El PNV ha hecho este miércoles una demostración de fuerza ante el Gobierno y le ha obligado a comprometerse a dar nuevos pasos hacia los traspasos de competencias acordados a cambio de su apoyo a los decretos preelectorales de Pedro Sánchez. Hasta el punto de que uno de ellos, de vivienda, ha llegado a depender únicamente del voto de los vascos.

El PNV ha aprovechado que el Gobierno necesitaba sus votos en la Diputación Permanente para recordarle sus "compromisos" incumplidos en materia de traspasos. Por ejemplo, el año pasado se transfirió al Gobierno vasco la gestión de un tramo de la autopista AP1 y se acordó hacerlo con dos líneas de ferrocarril, pero Vitoria todavía espera el de prisiones que acordó con Pedro Sánchez y reclama también la Seguridad Social, para lo que no hay acuerdo con Madrid.

El portavoz del PNV en el Congreso, Aitor Esteban, no ha querido concretar qué esperan exactamente del Gobierno a cambio del apoyo que le han brindado este miércoles. Se ha limitado a señalar que "queríamos aclarar si había o no voluntad" para terminar de cumplir los compromisos. Sobre la manera de lograrlo, ha explicado lo evidente: "Se supone que van a estar escuchando tus preocupaciones un poquito más en este momento que estaban los decretos".

Por conocida, los diputados socialistas observaban con resignación una actiutud que, no obstante, ha movilizado al Gobierno. Aunque ha advertido de que "podía haber llegado" hasta el presidente, Esteban no llegó tan lejos pero sí ha hablado con la vicepresidenta , Carmen Calvo, y el ministro de Fomento, José Luis Ábalos, también ha confirmado contactos. A media tarde, cuando el PNV elevó su órdago dejando en vilo el segundo decreto de vivienda y alquiler, se vio a Esteban pasilleando por el Congreso con el secretario de Estado de Relaciones con las Cortes, José Antonio Montilla.

Finalmente, el PNV ha quedado satisfecho y ha contribuido con sus votos a que salieran adelante los seis reales decretos-ley, no sin que antes Compromís también se animara a pasar, aunque sin respuesta, su factura al Gobierno.
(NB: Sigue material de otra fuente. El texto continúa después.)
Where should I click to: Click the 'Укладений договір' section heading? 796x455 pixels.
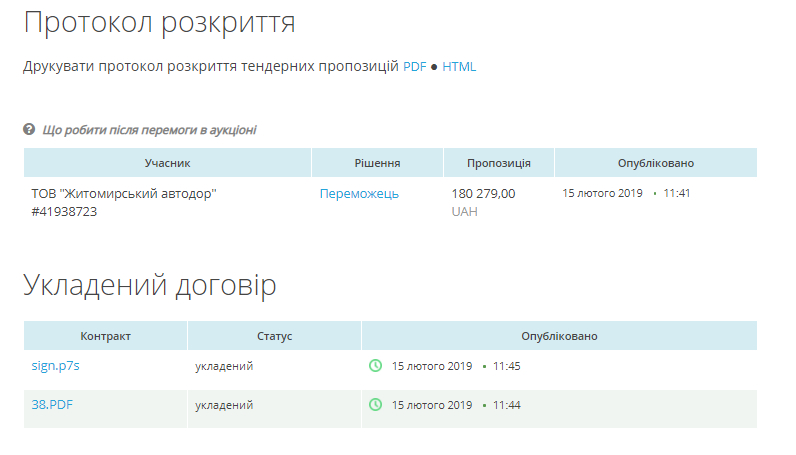click(x=149, y=285)
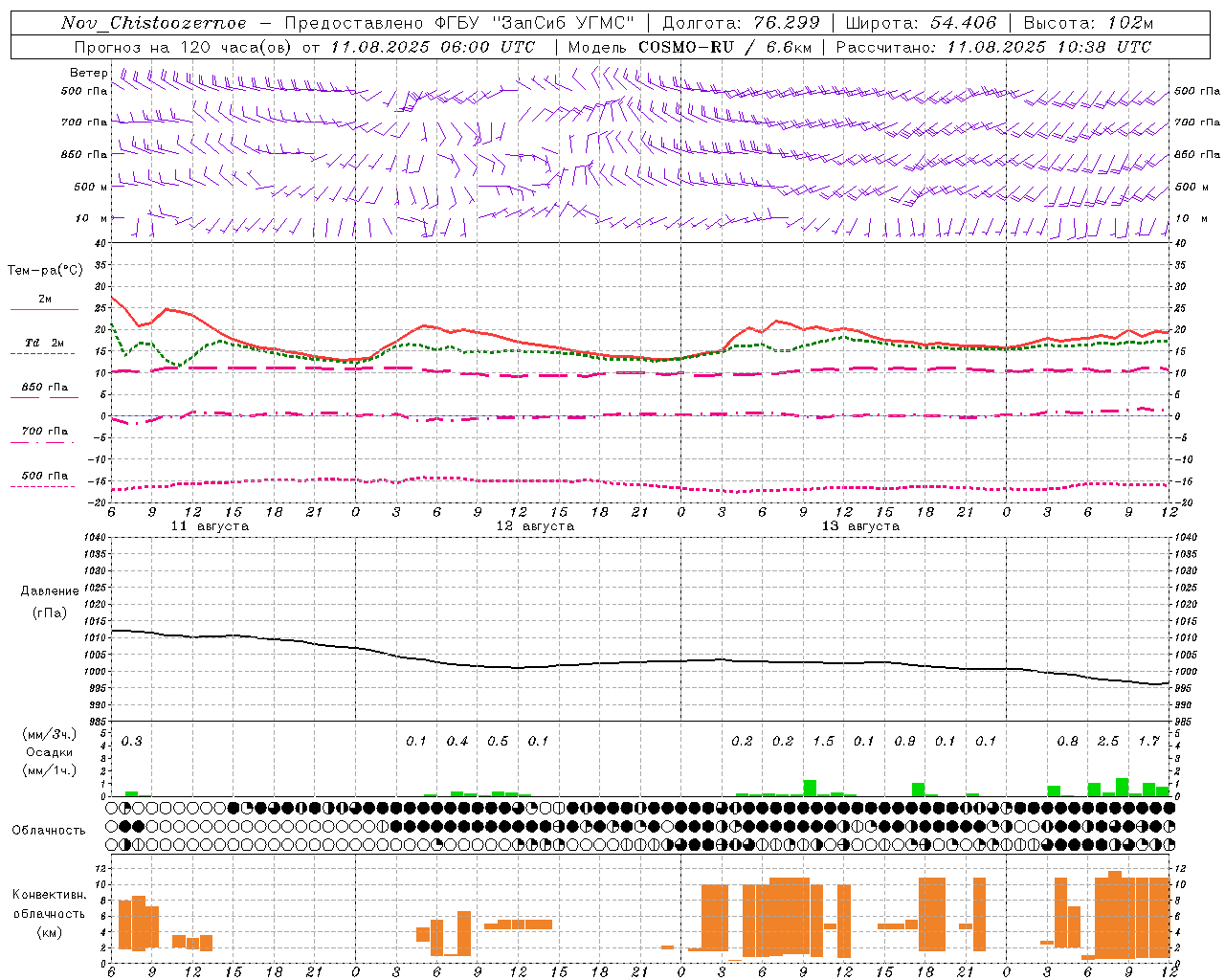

Los valencianos han empezado la jornada pidiendo una transferencia debida de 3.100 millones del Fondo de Liquidación Autonómica (FLA) para que la Generalitat pague su propia "política social", de la misma manera que ellos estaban dispuestos a hacer posible la del Gobierno de Sánchez.

Mayoría de la moción de censura

Además de la fuerza que conserva el PNV en el Congreso casi en cualquier circunstancia, este miércoles también ha quedado claro que Sánchez ha prefirido buscar el apoyo de Podemos y los independentistas de ERC, PDeCAT y Bildu, así como Compromís, en lugar de explorar una mayoría con Ciudadanos.

Los de Albert Rivera observaban los "peajes" de Sánchez al PNV mientras aseguraban que no ha habido acercamiento por parte del PSOE para negociar. Aún así, han votado a favor de los decretos sobre el brexit y de igualdad que amplía las bajas de paternidad y se abstuvieron en el de la estiba.

Por el contrario, el PP no ha cedido y ha rechazado los seis decretos. "El señor Sánchez pretende hacernos creer a todos que es social lo que es propaganda electoral", ha denunciado su diputado Carlos Rojas, en unas críticas de electoralismo que no han sido exclusivas del PP.Las han hecho todos los grupos, desde Podemos aCs.

En su competición particular, el PP tampoco ha dejado pasar la ocasión para destacar su "coherencia" frente a Cs, que "echa la bronca y luego apoya el decreto", ha dicho Rojas.